Then the idea of encode algorithm came into my head: just try to keep the signals difference at the same level (or less), defined by user. Thus, the audio quality is simply measured by volume of the difference of the signals, and this difference is nothing but distortions, produced by encoder.
Of cause, this algorithm is much slower then just direct encode
The problem with this approach is that audibility has very little to do with the absolute volume due to masking. So an error at -20dBFS might be inaudible if its masked, and very audible at -40dbFS if its not masked. So usually what codecs do is when they get to step 4, they compute masking thresholds and adjust the error based on how audible it will be. In this case you will likely find that huge error signals are often highly tolerable, while small error signals often not.
I've made many tests of lossy encoders, and get realized, that they cannon satisfy me in this role. WavPack hybrid is much better, but it is not flexible, and you never know, which distortions you get on output.
just try to keep the signals difference at the same level (or less), defined by user. Thus, the audio quality is simply measured by volume of the difference of the signals, and this difference is nothing but distortions, produced by encoder.The only thing is needed is that some audio developers get interested in this idea and implement it as a computer program.
The problem with this approach is that audibility has very little to do with the absolute volume due to masking.
However (and IIRC), WavPack Lossy does not use a psychoacoustic model, so this might loosely apply.
Delay one sound by a few milliseconds. This will make no difference in the sound, but when you subtract you will get a huge difference file
If I understand you correctly, audio developers have implemented this idea already 4 decades ago.
Well, I do not see any software, which uses maximum allowed error level of audio as an input parameter.
But who can guarantee, that this masking will work, and that the difference will not be audible on all input signals? The whole idea is not about audibility, it is about using minimum bitrate for maximum mathematical closeness of output audio to input audio, just pure calculations, which seems to be the only guarantee here.
LossyWAV is commonly discussed here and I lamented not including it shortly after posting.
Please show me a lossy algorithm with no psychoacoustic model that beats one with a psychoacoustic model where the metric is how low you can go in average bitrate and achieve transparency or near transparency for non-contrived test samples.
You just need to reduce the bitdepth of the audio signal by an amount equivalent to the difference (=noise) you're willing accept. You'll get 6dB more noise per extra bit dropped. Lower bitdepth = lower bitrate when losslessly encoded. So, use any audio editor that allows you to change the bitdepth, then use almost any lossless codec on the result = job done.

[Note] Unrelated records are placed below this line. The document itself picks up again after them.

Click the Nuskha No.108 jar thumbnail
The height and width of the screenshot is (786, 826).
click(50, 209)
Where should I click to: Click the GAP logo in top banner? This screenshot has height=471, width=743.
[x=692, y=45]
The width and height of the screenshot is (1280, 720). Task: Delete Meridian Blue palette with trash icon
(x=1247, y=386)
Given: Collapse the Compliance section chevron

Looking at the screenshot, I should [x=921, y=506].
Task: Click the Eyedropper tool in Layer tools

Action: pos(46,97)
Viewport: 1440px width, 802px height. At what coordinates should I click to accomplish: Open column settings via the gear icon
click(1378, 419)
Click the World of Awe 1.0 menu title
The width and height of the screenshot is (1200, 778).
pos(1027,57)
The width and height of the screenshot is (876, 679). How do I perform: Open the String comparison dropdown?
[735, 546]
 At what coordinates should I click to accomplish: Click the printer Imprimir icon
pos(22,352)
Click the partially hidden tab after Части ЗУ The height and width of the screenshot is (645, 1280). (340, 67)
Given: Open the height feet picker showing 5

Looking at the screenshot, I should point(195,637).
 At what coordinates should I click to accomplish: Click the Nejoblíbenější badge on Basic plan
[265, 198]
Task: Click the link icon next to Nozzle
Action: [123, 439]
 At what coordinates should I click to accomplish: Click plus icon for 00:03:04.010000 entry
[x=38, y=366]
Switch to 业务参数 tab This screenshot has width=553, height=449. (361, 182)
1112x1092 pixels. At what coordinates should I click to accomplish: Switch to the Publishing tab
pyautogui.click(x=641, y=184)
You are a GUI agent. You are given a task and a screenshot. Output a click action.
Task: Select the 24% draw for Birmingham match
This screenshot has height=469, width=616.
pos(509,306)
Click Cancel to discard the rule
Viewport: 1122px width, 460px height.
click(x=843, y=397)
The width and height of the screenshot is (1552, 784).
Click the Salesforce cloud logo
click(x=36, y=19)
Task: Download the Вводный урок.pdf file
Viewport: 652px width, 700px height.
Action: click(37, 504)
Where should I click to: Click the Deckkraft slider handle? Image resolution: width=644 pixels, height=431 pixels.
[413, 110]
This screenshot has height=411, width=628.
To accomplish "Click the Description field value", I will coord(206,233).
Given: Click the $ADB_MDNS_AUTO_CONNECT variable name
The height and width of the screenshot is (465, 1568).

For a smarter way of doing it, take a look at lossyWAV.
Who can guarantee that this "maximum mathematical closeness" will work
Also, please don't insult our intelligence by suggesting that we must try all possible input signals before rejecting the assertion that this idea will do better than already established practice built upon well established knowledge when you have not even offered any evidence supporting your concept.
If this isn't about audibility then I completely fail to see the point.
You can change the maximum allowed error level of audio simply by altering the number of bits allocated per sample in an uncompressed context. With an appropriate codec, you can use fractional numbers of bits-per-sample. Then you can compress it down losslessly for a further reduction in file size.
so I think hes interested in highly compressed audio, whereas lossy wav is going to be about 2x that bitrate for good results.
We use psychoacoustic models exactly because we haven't an exact mathematical description of the auditory system, otherwise lossy compression would be deterministic and "just pure calculation" (well, more or less... anyway still more complex than sums and subtractions).
And it makes perfect sense: if you wouldn't consider the input level, a quiet signal would sound worse after your coding than a loud but otherwise identical signal.
Quote from: saratoga on 07 March, 2013, 02:25:49 PMso I think hes interested in highly compressed audio, whereas lossy wav is going to be about 2x that bitrate for good results.No, encoder can use as much bitrate, as it can for max. allowed signals difference. For substituting lossless I would accept the difference of approximately -45 dB and lower if it would be efficient enough.
The point is in reducing file size without any audible loss of quality on all inputs possible with 100% guarantee. That means, that there will be no more killersamples at all. Every user will use his own level of allowed distortions, dependent on sensibility of his ears, and he will know exactly, what he gets.
I do not know exactly, how it will work, but I want to try it, because already established practice does not work good enough. All, we do, is just a blind play with bitrates, believing, that we have some quality there. And when we find one more killersample, we realize, that it was just a believe.
* And this sentiment takes us back to your previous ideas about VBR encoding, wherein you were also effectively demanding that people create an encoder that can guarantee transparency to everyone at a single setting. That wasn’t viable, either.